Como todos los pactos comerciales de nuevo cuño entre economías sofisticadas, el TTIP es un complejo equilibrio que hay que juzgar en su globalidad; como una Constitución, un acuerdo de paz o un programa electoral. Y se refiere más a apertura de mercados, normas de comportamiento, procedimientos de resolución de disputas y mecanismos de garantía ambientales, fitosanitarios y laborales que a reducciones arancelarias o eliminación de restricciones cuantitativas ya prácticamente inexistentes. Esta vez tampoco es diferente y su oposición reúne a todos los reaccionarios del mundo, a todos los enemigos de la libertad, de Trump a Podemos. Aglutina a todos los que quieren conservar sus privilegios y seguir disfrutando de rentas de monopolio; todos los que quieren seguir capturando el excedente del consumidor en su propio beneficio; los que quieren creer que sus derechos están mejor protegidos en un sistema cerrado y estacionario; los que piensan que de fuera no puede venir nada bueno porque nuestro sistema es superior. Todos los que en definitiva piensan que el crecimiento económico es perverso porque altera el orden natural de la cosas, en lo nacional, social, demográfico, cultural, ambiental.
Hay muchos más síntomas preocupantes de nacionalismo económico. ¿Qué otra cosa es la reacción al drama de los refugiados sino una mezcla explosiva de miedo político y económico que amenaza con hacer surgir nuevas fronteras en Europa? Hasta la llamada guerra de divisas no es otra cosa que una política nacionalista de devaluaciones competitivas que, como es bien conocido, solo conduce al empobrecimiento colectivo y a la deflación generalizada. Para evitarlas se diseñó originalmente el FMI, pero ese proyecto nunca previó que fueran precisamente las grandes economías las que pudieran practicarla, desconcertadas ante su decadencia, su pérdida de competitividad y liderazgo tecnológico.

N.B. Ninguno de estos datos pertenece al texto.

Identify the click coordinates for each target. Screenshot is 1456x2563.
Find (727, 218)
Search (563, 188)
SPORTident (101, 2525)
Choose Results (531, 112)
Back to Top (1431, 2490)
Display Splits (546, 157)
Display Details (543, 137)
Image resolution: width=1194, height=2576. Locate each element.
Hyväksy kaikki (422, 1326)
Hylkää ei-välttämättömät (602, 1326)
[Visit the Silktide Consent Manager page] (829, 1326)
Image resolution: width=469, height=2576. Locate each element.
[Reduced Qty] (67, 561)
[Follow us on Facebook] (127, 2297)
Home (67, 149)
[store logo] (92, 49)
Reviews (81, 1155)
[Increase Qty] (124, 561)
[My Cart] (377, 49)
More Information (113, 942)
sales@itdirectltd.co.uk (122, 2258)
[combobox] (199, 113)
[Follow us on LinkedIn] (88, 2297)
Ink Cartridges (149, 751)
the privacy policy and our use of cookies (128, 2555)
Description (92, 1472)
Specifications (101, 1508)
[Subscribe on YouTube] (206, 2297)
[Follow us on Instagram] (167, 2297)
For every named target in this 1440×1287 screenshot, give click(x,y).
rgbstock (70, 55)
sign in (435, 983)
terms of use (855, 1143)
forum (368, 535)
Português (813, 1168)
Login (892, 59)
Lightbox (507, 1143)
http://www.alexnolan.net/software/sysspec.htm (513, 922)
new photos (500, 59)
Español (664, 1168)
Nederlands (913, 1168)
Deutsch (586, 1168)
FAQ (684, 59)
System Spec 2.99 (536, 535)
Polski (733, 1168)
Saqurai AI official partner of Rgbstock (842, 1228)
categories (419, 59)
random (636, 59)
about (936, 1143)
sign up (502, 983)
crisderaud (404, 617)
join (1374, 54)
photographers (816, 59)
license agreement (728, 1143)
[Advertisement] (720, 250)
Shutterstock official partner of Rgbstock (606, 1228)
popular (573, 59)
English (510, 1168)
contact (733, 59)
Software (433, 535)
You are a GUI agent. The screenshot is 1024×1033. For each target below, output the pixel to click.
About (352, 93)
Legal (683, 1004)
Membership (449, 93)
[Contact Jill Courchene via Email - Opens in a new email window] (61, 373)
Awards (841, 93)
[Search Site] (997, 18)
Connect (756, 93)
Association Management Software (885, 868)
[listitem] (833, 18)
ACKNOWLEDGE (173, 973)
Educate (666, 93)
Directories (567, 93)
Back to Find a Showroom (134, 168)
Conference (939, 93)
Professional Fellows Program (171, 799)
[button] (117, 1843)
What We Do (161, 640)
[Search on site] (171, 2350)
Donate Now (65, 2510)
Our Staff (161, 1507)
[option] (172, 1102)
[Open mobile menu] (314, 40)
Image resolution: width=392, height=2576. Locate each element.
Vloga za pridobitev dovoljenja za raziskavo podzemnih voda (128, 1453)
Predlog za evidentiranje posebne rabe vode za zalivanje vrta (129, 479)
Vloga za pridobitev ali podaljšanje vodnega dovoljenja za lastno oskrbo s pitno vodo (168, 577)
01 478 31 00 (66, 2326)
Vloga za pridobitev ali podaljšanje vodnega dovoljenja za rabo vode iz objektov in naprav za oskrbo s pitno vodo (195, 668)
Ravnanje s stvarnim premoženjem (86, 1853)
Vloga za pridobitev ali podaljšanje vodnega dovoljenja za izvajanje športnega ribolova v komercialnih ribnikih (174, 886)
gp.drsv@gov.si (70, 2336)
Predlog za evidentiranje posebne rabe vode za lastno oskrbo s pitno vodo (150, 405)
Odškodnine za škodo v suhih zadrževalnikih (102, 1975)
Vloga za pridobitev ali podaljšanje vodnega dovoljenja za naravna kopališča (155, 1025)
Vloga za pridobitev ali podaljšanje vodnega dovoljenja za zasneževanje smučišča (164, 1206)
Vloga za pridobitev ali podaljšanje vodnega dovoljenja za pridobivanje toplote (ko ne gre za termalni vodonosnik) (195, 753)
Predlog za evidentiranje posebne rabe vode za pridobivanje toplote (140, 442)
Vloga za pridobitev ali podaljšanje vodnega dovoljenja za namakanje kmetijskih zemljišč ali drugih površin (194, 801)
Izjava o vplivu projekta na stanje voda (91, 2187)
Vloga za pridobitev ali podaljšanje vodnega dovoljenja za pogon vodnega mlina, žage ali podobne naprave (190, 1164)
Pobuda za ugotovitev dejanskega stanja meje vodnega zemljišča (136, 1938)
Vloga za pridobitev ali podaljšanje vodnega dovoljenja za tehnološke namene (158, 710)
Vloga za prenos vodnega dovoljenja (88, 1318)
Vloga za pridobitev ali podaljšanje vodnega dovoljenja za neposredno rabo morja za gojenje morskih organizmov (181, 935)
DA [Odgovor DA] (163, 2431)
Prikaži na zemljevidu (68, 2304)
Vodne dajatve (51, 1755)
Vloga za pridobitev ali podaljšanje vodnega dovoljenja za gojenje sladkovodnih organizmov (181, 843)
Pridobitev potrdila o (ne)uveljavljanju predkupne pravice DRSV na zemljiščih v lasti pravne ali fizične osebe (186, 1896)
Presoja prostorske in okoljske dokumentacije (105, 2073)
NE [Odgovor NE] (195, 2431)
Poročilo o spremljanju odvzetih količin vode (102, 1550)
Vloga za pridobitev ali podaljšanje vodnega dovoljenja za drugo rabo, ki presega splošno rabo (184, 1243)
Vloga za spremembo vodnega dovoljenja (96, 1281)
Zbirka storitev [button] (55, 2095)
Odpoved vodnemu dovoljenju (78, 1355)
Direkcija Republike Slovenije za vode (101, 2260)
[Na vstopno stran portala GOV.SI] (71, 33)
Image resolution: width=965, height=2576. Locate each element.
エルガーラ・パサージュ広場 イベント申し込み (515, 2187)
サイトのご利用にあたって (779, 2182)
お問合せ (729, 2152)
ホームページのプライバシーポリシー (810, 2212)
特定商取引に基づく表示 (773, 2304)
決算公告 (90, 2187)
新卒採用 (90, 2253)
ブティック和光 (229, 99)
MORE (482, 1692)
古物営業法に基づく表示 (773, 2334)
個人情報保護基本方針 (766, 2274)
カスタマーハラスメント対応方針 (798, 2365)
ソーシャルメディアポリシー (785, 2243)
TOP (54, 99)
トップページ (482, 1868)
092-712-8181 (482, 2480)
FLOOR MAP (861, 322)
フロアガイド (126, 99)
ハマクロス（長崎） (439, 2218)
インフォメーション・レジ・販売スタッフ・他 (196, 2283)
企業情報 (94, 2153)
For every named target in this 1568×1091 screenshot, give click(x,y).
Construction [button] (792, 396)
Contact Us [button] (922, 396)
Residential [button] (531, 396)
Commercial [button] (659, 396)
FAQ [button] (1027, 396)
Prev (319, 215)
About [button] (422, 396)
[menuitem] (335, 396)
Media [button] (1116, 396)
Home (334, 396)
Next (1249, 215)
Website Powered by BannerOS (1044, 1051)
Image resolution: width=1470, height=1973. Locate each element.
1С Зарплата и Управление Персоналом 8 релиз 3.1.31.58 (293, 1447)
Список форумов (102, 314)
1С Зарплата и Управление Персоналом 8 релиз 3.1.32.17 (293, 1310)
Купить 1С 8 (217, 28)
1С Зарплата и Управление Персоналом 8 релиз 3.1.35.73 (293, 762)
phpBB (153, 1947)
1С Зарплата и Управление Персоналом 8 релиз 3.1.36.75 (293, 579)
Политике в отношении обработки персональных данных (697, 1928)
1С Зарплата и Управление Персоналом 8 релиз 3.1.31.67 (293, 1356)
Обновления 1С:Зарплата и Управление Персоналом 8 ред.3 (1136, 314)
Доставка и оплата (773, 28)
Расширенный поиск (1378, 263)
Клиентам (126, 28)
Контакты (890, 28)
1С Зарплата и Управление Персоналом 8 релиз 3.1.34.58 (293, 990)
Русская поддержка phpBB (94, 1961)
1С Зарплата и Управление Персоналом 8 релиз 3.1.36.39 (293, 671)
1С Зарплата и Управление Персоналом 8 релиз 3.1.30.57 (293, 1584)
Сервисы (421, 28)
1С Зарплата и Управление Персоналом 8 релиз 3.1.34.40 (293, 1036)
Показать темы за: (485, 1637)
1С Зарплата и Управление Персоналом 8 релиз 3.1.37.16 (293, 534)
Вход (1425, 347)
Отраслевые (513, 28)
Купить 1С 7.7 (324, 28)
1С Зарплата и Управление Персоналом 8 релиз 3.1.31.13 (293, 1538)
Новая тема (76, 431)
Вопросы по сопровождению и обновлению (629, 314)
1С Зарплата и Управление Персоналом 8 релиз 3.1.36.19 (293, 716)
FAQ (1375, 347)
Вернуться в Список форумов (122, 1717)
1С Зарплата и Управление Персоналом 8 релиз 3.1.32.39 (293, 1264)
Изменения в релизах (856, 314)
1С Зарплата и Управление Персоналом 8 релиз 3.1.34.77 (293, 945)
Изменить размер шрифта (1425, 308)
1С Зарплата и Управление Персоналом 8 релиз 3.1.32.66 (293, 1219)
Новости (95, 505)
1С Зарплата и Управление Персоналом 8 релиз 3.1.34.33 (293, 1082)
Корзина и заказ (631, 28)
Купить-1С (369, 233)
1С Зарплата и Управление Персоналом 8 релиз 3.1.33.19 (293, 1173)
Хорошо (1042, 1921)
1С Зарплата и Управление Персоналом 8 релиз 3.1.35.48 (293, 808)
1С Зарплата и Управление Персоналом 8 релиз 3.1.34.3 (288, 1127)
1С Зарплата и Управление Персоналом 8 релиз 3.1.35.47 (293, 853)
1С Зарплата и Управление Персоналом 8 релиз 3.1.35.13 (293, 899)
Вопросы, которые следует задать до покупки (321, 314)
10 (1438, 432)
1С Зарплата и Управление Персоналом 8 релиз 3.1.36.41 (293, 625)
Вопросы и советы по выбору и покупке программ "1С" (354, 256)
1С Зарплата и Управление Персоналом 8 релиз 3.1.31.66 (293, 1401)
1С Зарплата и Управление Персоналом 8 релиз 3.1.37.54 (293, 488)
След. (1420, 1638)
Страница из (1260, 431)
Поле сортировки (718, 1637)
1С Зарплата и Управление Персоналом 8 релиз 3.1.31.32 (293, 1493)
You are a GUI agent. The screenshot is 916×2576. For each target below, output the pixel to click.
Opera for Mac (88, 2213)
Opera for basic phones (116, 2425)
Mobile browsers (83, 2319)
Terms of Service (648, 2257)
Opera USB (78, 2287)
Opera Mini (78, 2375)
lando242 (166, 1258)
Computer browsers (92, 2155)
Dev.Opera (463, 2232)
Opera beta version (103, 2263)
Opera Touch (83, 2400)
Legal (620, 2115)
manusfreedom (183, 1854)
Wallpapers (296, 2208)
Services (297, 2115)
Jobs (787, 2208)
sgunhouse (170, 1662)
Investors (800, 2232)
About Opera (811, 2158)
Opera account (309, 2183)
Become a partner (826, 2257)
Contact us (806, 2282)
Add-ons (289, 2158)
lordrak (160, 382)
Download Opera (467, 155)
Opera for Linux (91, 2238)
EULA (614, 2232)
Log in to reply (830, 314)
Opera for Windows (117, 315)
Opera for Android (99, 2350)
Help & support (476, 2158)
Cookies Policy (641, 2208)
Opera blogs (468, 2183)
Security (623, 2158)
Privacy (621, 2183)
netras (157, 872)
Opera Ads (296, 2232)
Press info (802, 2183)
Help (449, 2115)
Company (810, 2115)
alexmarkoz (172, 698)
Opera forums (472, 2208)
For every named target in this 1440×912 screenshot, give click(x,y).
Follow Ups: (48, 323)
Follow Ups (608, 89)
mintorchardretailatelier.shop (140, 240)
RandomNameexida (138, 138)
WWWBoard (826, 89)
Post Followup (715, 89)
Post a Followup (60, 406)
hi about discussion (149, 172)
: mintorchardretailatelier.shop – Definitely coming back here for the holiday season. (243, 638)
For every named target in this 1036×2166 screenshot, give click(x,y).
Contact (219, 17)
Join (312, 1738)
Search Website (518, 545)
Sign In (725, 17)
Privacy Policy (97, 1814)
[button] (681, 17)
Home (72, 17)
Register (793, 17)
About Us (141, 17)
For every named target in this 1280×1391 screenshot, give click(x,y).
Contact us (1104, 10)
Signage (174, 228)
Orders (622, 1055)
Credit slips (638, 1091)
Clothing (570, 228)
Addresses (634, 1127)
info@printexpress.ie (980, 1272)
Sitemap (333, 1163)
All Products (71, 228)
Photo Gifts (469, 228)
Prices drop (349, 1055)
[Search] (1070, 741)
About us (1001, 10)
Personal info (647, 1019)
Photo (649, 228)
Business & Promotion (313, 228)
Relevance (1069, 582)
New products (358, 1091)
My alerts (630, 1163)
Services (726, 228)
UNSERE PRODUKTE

En el seno de la UE, y con la única excepción del Banco Central Europeo, estamos asistiendo también a una renacionalización de las políticas comunitarias, con un peso creciente del Consejo, una institución de cooperación y decisión entre Estados soberanos, en detrimento de la Comisión, una institución supranacional diluida como mera secretaría técnica. Renacionalización que es evidente en materia fiscal, donde los nuevos mecanismos de gobernanza hacen recaer la decisión última en el Consejo, restando automatismo y previsibilidad a las reglas de presunto obligado cumplimiento. Pero también en asuntos de inversiones, como el balbuceante plan Juncker, empantanado en el reparto nacional de los proyectos. Por no hablar de los temas migratorios o de seguridad, en los que la incapacidad de la Unión para adoptar y hacer cumplir sus acuerdos ha sido lastimosa y ha mermado la credibilidad del proyecto europeo. Una renacionalización que paradójicamente no consigue evitar movimientos centrífugos como los de Reino Unido o Cataluña o movimientos antieuropeos en Alemania, Francia, Holanda, Italia, Austria, Hungría, Polonia.
El nacionalismo económico vuelve a amenazar la recuperación. La tentación del aislacionismo es hoy más fuerte que nunca desde el inicio de la crisis. El liderazgo internacional más débil y acomplejado. Hace falta un nuevo empuje político que recupere el espíritu de 2008 y ponga en marcha un gran proyecto de cooperación política y económica internacional, un nuevo Bretton Woods. No olvidemos tan pronto la historia.
Fernando Fernández Méndez de Andés es profesor de Economía del IE Business School.